__WHAT NEEDS TO BE DONE__: With nothing added or dropped, output every record below exactly.

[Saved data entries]
=== Begin Enclosure ===

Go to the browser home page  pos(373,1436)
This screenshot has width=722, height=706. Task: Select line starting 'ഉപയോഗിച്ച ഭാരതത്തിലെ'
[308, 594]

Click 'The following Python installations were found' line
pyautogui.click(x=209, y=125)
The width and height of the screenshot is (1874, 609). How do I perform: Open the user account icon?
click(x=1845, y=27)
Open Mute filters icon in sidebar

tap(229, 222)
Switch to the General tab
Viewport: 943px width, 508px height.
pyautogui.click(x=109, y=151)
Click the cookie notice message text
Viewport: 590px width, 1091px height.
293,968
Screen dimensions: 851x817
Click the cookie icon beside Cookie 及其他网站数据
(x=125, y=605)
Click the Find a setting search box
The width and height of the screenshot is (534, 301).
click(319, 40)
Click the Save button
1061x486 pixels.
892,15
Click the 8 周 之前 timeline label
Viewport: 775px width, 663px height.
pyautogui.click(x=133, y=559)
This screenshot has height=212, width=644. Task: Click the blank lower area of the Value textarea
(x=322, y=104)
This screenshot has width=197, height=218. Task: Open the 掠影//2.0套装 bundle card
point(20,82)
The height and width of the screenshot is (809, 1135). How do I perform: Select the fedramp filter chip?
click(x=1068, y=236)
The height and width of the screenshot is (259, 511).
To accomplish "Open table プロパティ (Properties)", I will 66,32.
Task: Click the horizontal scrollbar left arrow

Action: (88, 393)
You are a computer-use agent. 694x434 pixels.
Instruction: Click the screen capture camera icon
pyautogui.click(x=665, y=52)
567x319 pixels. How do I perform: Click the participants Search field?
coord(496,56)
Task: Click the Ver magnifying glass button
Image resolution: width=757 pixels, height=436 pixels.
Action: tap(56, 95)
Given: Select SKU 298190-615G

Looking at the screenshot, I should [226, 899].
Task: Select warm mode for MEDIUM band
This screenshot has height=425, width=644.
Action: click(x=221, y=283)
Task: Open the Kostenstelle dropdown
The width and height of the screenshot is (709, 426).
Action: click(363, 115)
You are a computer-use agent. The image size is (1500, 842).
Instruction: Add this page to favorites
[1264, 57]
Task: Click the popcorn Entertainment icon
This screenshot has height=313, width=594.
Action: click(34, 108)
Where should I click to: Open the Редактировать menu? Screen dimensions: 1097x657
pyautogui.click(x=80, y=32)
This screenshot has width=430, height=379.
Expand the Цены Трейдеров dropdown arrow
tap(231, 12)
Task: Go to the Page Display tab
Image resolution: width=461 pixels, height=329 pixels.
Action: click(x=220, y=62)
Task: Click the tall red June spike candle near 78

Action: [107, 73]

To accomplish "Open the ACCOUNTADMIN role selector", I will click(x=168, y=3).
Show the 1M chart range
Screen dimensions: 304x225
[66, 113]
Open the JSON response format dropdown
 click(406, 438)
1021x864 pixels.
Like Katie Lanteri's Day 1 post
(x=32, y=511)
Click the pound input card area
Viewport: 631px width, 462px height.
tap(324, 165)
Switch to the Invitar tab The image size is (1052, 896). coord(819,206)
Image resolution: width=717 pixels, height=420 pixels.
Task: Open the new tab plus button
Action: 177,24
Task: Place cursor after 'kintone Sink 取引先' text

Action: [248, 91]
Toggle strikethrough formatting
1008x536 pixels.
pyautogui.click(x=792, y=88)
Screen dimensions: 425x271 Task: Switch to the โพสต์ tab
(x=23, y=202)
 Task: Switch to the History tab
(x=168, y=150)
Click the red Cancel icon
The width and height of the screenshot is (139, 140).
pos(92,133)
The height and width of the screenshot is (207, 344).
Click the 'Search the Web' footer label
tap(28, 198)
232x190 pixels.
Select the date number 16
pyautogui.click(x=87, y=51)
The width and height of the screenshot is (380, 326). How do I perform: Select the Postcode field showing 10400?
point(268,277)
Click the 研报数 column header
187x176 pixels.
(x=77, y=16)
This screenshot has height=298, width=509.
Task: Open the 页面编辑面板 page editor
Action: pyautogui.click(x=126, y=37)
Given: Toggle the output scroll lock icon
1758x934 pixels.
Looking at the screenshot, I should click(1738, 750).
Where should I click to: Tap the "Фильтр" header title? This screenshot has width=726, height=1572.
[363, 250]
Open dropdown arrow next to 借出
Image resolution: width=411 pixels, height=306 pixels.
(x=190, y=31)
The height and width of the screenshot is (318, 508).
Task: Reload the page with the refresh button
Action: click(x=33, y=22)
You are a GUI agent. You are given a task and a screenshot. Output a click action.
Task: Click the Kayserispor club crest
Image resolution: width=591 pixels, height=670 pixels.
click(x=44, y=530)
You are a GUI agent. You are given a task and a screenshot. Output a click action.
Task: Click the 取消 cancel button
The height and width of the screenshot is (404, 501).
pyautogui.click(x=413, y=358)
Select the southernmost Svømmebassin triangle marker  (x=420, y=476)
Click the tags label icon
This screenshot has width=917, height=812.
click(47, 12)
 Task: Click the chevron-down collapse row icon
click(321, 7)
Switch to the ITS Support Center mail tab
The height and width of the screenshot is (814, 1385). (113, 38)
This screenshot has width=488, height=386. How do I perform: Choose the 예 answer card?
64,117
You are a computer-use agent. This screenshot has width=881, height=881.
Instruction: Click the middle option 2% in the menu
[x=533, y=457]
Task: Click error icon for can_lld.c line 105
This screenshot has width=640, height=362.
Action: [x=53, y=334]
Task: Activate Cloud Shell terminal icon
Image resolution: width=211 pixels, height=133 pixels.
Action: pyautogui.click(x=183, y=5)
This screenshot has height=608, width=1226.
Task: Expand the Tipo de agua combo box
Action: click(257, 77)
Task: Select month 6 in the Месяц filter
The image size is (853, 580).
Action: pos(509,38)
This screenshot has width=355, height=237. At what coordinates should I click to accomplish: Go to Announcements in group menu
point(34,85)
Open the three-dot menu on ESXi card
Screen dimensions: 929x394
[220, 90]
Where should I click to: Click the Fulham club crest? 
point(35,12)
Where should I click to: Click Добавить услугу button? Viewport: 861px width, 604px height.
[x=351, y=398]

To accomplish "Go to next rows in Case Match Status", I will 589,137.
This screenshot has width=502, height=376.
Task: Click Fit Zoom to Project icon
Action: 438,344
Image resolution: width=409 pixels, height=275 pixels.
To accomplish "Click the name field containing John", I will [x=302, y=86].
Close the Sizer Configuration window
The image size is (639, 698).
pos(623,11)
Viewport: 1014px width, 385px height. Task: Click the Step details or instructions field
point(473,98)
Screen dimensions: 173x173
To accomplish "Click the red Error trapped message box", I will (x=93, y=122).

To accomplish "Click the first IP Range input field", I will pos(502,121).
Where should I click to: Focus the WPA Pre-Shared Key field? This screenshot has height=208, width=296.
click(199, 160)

=== End Enclosure ===

__EXERCISE RESULT__:
Go to the browser home page  pos(373,1436)
This screenshot has width=722, height=706. Task: Select line starting 'ഉപയോഗിച്ച ഭാരതത്തിലെ'
[308, 594]

Click 'The following Python installations were found' line
pyautogui.click(x=209, y=125)
The width and height of the screenshot is (1874, 609). How do I perform: Open the user account icon?
click(x=1845, y=27)
Open Mute filters icon in sidebar

tap(229, 222)
Switch to the General tab
Viewport: 943px width, 508px height.
pyautogui.click(x=109, y=151)
Click the cookie notice message text
Viewport: 590px width, 1091px height.
293,968
Screen dimensions: 851x817
Click the cookie icon beside Cookie 及其他网站数据
(x=125, y=605)
Click the Find a setting search box
The width and height of the screenshot is (534, 301).
click(319, 40)
Click the Save button
1061x486 pixels.
892,15
Click the 8 周 之前 timeline label
Viewport: 775px width, 663px height.
pyautogui.click(x=133, y=559)
This screenshot has height=212, width=644. Task: Click the blank lower area of the Value textarea
(x=322, y=104)
This screenshot has width=197, height=218. Task: Open the 掠影//2.0套装 bundle card
point(20,82)
The height and width of the screenshot is (809, 1135). How do I perform: Select the fedramp filter chip?
click(x=1068, y=236)
The height and width of the screenshot is (259, 511).
To accomplish "Open table プロパティ (Properties)", I will 66,32.
Task: Click the horizontal scrollbar left arrow

Action: (88, 393)
You are a computer-use agent. 694x434 pixels.
Instruction: Click the screen capture camera icon
pyautogui.click(x=665, y=52)
567x319 pixels. How do I perform: Click the participants Search field?
coord(496,56)
Task: Click the Ver magnifying glass button
Image resolution: width=757 pixels, height=436 pixels.
Action: tap(56, 95)
Given: Select SKU 298190-615G

Looking at the screenshot, I should [226, 899].
Task: Select warm mode for MEDIUM band
This screenshot has height=425, width=644.
Action: click(x=221, y=283)
Task: Open the Kostenstelle dropdown
The width and height of the screenshot is (709, 426).
Action: click(363, 115)
You are a computer-use agent. The image size is (1500, 842).
Instruction: Add this page to favorites
[1264, 57]
Task: Click the popcorn Entertainment icon
This screenshot has height=313, width=594.
Action: click(34, 108)
Where should I click to: Open the Редактировать menu? Screen dimensions: 1097x657
pyautogui.click(x=80, y=32)
This screenshot has width=430, height=379.
Expand the Цены Трейдеров dropdown arrow
tap(231, 12)
Task: Go to the Page Display tab
Image resolution: width=461 pixels, height=329 pixels.
Action: click(x=220, y=62)
Task: Click the tall red June spike candle near 78

Action: [107, 73]

To accomplish "Open the ACCOUNTADMIN role selector", I will click(x=168, y=3).
Show the 1M chart range
Screen dimensions: 304x225
[66, 113]
Open the JSON response format dropdown
 click(406, 438)
1021x864 pixels.
Like Katie Lanteri's Day 1 post
(x=32, y=511)
Click the pound input card area
Viewport: 631px width, 462px height.
tap(324, 165)
Switch to the Invitar tab The image size is (1052, 896). coord(819,206)
Image resolution: width=717 pixels, height=420 pixels.
Task: Open the new tab plus button
Action: 177,24
Task: Place cursor after 'kintone Sink 取引先' text

Action: [248, 91]
Toggle strikethrough formatting
1008x536 pixels.
pyautogui.click(x=792, y=88)
Screen dimensions: 425x271 Task: Switch to the โพสต์ tab
(x=23, y=202)
 Task: Switch to the History tab
(x=168, y=150)
Click the red Cancel icon
The width and height of the screenshot is (139, 140).
pos(92,133)
The height and width of the screenshot is (207, 344).
Click the 'Search the Web' footer label
tap(28, 198)
232x190 pixels.
Select the date number 16
pyautogui.click(x=87, y=51)
The width and height of the screenshot is (380, 326). How do I perform: Select the Postcode field showing 10400?
point(268,277)
Click the 研报数 column header
187x176 pixels.
(x=77, y=16)
This screenshot has height=298, width=509.
Task: Open the 页面编辑面板 page editor
Action: pyautogui.click(x=126, y=37)
Given: Toggle the output scroll lock icon
1758x934 pixels.
Looking at the screenshot, I should click(1738, 750).
Where should I click to: Tap the "Фильтр" header title? This screenshot has width=726, height=1572.
[363, 250]
Open dropdown arrow next to 借出
Image resolution: width=411 pixels, height=306 pixels.
(x=190, y=31)
The height and width of the screenshot is (318, 508).
Task: Reload the page with the refresh button
Action: click(x=33, y=22)
You are a GUI agent. You are given a task and a screenshot. Output a click action.
Task: Click the Kayserispor club crest
Image resolution: width=591 pixels, height=670 pixels.
click(x=44, y=530)
You are a GUI agent. You are given a task and a screenshot. Output a click action.
Task: Click the 取消 cancel button
The height and width of the screenshot is (404, 501).
pyautogui.click(x=413, y=358)
Select the southernmost Svømmebassin triangle marker  (x=420, y=476)
Click the tags label icon
This screenshot has width=917, height=812.
click(47, 12)
 Task: Click the chevron-down collapse row icon
click(321, 7)
Switch to the ITS Support Center mail tab
The height and width of the screenshot is (814, 1385). (113, 38)
This screenshot has width=488, height=386. How do I perform: Choose the 예 answer card?
64,117
You are a computer-use agent. This screenshot has width=881, height=881.
Instruction: Click the middle option 2% in the menu
[x=533, y=457]
Task: Click error icon for can_lld.c line 105
This screenshot has width=640, height=362.
Action: [x=53, y=334]
Task: Activate Cloud Shell terminal icon
Image resolution: width=211 pixels, height=133 pixels.
Action: pyautogui.click(x=183, y=5)
This screenshot has height=608, width=1226.
Task: Expand the Tipo de agua combo box
Action: click(257, 77)
Task: Select month 6 in the Месяц filter
The image size is (853, 580).
Action: pos(509,38)
This screenshot has width=355, height=237. At what coordinates should I click to accomplish: Go to Announcements in group menu
point(34,85)
Open the three-dot menu on ESXi card
Screen dimensions: 929x394
[220, 90]
Where should I click to: Click the Fulham club crest? 
point(35,12)
Where should I click to: Click Добавить услугу button? Viewport: 861px width, 604px height.
[x=351, y=398]

To accomplish "Go to next rows in Case Match Status", I will 589,137.
This screenshot has width=502, height=376.
Task: Click Fit Zoom to Project icon
Action: 438,344
Image resolution: width=409 pixels, height=275 pixels.
To accomplish "Click the name field containing John", I will [x=302, y=86].
Close the Sizer Configuration window
The image size is (639, 698).
pos(623,11)
Viewport: 1014px width, 385px height. Task: Click the Step details or instructions field
point(473,98)
Screen dimensions: 173x173
To accomplish "Click the red Error trapped message box", I will (x=93, y=122).

To accomplish "Click the first IP Range input field", I will pos(502,121).
Where should I click to: Focus the WPA Pre-Shared Key field? This screenshot has height=208, width=296.
click(199, 160)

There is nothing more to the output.